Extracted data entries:
+++

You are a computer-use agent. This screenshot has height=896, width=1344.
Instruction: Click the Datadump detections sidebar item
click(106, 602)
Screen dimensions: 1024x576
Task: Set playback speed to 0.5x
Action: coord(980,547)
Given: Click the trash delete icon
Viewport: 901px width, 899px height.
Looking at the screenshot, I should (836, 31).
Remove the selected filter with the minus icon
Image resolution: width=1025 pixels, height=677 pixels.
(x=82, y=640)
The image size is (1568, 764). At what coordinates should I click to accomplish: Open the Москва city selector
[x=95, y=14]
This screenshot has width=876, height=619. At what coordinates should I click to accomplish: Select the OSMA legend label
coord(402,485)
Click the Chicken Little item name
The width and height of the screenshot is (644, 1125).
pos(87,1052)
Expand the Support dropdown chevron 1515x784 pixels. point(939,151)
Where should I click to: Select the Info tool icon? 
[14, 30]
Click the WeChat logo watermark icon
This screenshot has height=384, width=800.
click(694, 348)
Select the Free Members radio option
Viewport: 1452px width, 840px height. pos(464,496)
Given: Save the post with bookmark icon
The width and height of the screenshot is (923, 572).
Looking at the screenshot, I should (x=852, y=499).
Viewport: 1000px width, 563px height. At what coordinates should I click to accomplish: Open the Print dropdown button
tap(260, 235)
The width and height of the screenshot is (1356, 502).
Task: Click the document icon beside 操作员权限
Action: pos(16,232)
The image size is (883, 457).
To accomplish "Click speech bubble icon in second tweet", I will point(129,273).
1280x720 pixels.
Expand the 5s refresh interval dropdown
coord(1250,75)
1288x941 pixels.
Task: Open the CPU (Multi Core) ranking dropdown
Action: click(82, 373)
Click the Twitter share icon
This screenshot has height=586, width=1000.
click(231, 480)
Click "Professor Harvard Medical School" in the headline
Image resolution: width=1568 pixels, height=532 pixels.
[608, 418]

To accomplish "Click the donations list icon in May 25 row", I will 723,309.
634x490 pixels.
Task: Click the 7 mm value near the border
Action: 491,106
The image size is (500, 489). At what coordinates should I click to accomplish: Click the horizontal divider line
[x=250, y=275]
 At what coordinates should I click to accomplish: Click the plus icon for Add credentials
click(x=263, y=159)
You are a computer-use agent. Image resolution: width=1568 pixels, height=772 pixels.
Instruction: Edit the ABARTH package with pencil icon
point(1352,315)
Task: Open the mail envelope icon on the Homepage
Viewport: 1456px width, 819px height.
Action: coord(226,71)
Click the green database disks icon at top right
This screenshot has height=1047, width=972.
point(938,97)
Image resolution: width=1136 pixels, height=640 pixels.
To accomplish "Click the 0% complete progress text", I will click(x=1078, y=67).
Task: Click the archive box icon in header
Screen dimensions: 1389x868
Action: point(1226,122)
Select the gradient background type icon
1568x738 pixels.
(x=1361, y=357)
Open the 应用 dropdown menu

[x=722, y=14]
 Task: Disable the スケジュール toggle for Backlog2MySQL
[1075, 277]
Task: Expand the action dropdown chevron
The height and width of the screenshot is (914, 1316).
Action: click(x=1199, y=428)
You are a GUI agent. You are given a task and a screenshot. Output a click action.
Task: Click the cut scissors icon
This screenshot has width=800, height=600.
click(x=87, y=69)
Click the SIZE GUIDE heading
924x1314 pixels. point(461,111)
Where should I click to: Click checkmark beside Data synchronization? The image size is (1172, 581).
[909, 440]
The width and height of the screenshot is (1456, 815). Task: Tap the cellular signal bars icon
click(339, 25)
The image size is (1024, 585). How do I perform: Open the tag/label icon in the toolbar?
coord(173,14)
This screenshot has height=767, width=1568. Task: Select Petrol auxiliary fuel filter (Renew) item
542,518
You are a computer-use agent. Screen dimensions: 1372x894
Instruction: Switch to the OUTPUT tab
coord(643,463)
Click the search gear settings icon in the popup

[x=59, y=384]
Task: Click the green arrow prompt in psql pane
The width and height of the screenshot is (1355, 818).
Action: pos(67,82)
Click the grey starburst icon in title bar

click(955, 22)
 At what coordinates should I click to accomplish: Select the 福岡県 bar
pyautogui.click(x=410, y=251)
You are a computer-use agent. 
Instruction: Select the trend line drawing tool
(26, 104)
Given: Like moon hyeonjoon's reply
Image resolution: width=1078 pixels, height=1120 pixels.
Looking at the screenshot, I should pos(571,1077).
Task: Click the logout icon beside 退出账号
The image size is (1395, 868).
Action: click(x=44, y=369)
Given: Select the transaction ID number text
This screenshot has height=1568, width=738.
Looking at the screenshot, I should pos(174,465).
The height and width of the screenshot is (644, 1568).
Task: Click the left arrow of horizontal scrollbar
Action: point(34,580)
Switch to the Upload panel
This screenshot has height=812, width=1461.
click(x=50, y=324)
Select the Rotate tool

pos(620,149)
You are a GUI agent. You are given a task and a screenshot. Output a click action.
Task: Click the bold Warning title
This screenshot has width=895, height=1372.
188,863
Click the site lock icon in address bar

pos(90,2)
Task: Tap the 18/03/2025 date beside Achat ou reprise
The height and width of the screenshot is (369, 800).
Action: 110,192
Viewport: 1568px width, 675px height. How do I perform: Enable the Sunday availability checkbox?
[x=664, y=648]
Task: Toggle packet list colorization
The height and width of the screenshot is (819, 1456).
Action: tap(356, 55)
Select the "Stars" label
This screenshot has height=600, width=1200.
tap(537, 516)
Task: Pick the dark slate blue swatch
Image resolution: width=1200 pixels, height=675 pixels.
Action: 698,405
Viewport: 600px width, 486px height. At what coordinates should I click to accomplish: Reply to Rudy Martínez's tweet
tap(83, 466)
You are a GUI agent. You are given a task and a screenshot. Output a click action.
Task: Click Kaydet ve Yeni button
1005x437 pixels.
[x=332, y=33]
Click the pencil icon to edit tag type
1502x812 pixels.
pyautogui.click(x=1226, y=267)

+++

== DESCRIPTION OF THE TASK ==
Swap "GUI agent" for "interface agent" everywhere it occurs in the listing above. Write out all the lines again with nothing else changed.

== ANSWER TO THE EXERCISE ==
You are a computer-use agent. This screenshot has height=896, width=1344.
Instruction: Click the Datadump detections sidebar item
click(106, 602)
Screen dimensions: 1024x576
Task: Set playback speed to 0.5x
Action: coord(980,547)
Given: Click the trash delete icon
Viewport: 901px width, 899px height.
Looking at the screenshot, I should (836, 31).
Remove the selected filter with the minus icon
Image resolution: width=1025 pixels, height=677 pixels.
(x=82, y=640)
The image size is (1568, 764). At what coordinates should I click to accomplish: Open the Москва city selector
[x=95, y=14]
This screenshot has width=876, height=619. At what coordinates should I click to accomplish: Select the OSMA legend label
coord(402,485)
Click the Chicken Little item name
The width and height of the screenshot is (644, 1125).
pos(87,1052)
Expand the Support dropdown chevron 1515x784 pixels. point(939,151)
Where should I click to: Select the Info tool icon? 
[14, 30]
Click the WeChat logo watermark icon
This screenshot has height=384, width=800.
click(694, 348)
Select the Free Members radio option
Viewport: 1452px width, 840px height. pos(464,496)
Given: Save the post with bookmark icon
The width and height of the screenshot is (923, 572).
Looking at the screenshot, I should (x=852, y=499).
Viewport: 1000px width, 563px height. At what coordinates should I click to accomplish: Open the Print dropdown button
tap(260, 235)
The width and height of the screenshot is (1356, 502).
Task: Click the document icon beside 操作员权限
Action: pos(16,232)
The image size is (883, 457).
To accomplish "Click speech bubble icon in second tweet", I will point(129,273).
1280x720 pixels.
Expand the 5s refresh interval dropdown
coord(1250,75)
1288x941 pixels.
Task: Open the CPU (Multi Core) ranking dropdown
Action: click(82, 373)
Click the Twitter share icon
This screenshot has height=586, width=1000.
click(231, 480)
Click "Professor Harvard Medical School" in the headline
Image resolution: width=1568 pixels, height=532 pixels.
[608, 418]

To accomplish "Click the donations list icon in May 25 row", I will 723,309.
634x490 pixels.
Task: Click the 7 mm value near the border
Action: 491,106
The image size is (500, 489). At what coordinates should I click to accomplish: Click the horizontal divider line
[x=250, y=275]
 At what coordinates should I click to accomplish: Click the plus icon for Add credentials
click(x=263, y=159)
You are a computer-use agent. Image resolution: width=1568 pixels, height=772 pixels.
Instruction: Edit the ABARTH package with pencil icon
point(1352,315)
Task: Open the mail envelope icon on the Homepage
Viewport: 1456px width, 819px height.
Action: coord(226,71)
Click the green database disks icon at top right
This screenshot has height=1047, width=972.
point(938,97)
Image resolution: width=1136 pixels, height=640 pixels.
To accomplish "Click the 0% complete progress text", I will click(x=1078, y=67).
Task: Click the archive box icon in header
Screen dimensions: 1389x868
Action: point(1226,122)
Select the gradient background type icon
1568x738 pixels.
(x=1361, y=357)
Open the 应用 dropdown menu

[x=722, y=14]
 Task: Disable the スケジュール toggle for Backlog2MySQL
[1075, 277]
Task: Expand the action dropdown chevron
The height and width of the screenshot is (914, 1316).
Action: click(x=1199, y=428)
You are a interface agent. You are given a task and a screenshot. Output a click action.
Task: Click the cut scissors icon
This screenshot has width=800, height=600.
click(x=87, y=69)
Click the SIZE GUIDE heading
924x1314 pixels. point(461,111)
Where should I click to: Click checkmark beside Data synchronization? The image size is (1172, 581).
[909, 440]
The width and height of the screenshot is (1456, 815). Task: Tap the cellular signal bars icon
click(339, 25)
The image size is (1024, 585). How do I perform: Open the tag/label icon in the toolbar?
coord(173,14)
This screenshot has height=767, width=1568. Task: Select Petrol auxiliary fuel filter (Renew) item
542,518
You are a computer-use agent. Screen dimensions: 1372x894
Instruction: Switch to the OUTPUT tab
coord(643,463)
Click the search gear settings icon in the popup

[x=59, y=384]
Task: Click the green arrow prompt in psql pane
The width and height of the screenshot is (1355, 818).
Action: pos(67,82)
Click the grey starburst icon in title bar

click(955, 22)
 At what coordinates should I click to accomplish: Select the 福岡県 bar
pyautogui.click(x=410, y=251)
You are a computer-use agent. 
Instruction: Select the trend line drawing tool
(26, 104)
Given: Like moon hyeonjoon's reply
Image resolution: width=1078 pixels, height=1120 pixels.
Looking at the screenshot, I should pos(571,1077).
Task: Click the logout icon beside 退出账号
The image size is (1395, 868).
Action: click(x=44, y=369)
Given: Select the transaction ID number text
This screenshot has height=1568, width=738.
Looking at the screenshot, I should pos(174,465).
The height and width of the screenshot is (644, 1568).
Task: Click the left arrow of horizontal scrollbar
Action: point(34,580)
Switch to the Upload panel
This screenshot has height=812, width=1461.
click(x=50, y=324)
Select the Rotate tool

pos(620,149)
You are a interface agent. You are given a task and a screenshot. Output a click action.
Task: Click the bold Warning title
This screenshot has width=895, height=1372.
188,863
Click the site lock icon in address bar

pos(90,2)
Task: Tap the 18/03/2025 date beside Achat ou reprise
The height and width of the screenshot is (369, 800).
Action: 110,192
Viewport: 1568px width, 675px height. How do I perform: Enable the Sunday availability checkbox?
[x=664, y=648]
Task: Toggle packet list colorization
The height and width of the screenshot is (819, 1456).
Action: tap(356, 55)
Select the "Stars" label
This screenshot has height=600, width=1200.
tap(537, 516)
Task: Pick the dark slate blue swatch
Image resolution: width=1200 pixels, height=675 pixels.
Action: 698,405
Viewport: 600px width, 486px height. At what coordinates should I click to accomplish: Reply to Rudy Martínez's tweet
tap(83, 466)
You are a interface agent. You are given a task and a screenshot. Output a click action.
Task: Click Kaydet ve Yeni button
1005x437 pixels.
[x=332, y=33]
Click the pencil icon to edit tag type
1502x812 pixels.
pyautogui.click(x=1226, y=267)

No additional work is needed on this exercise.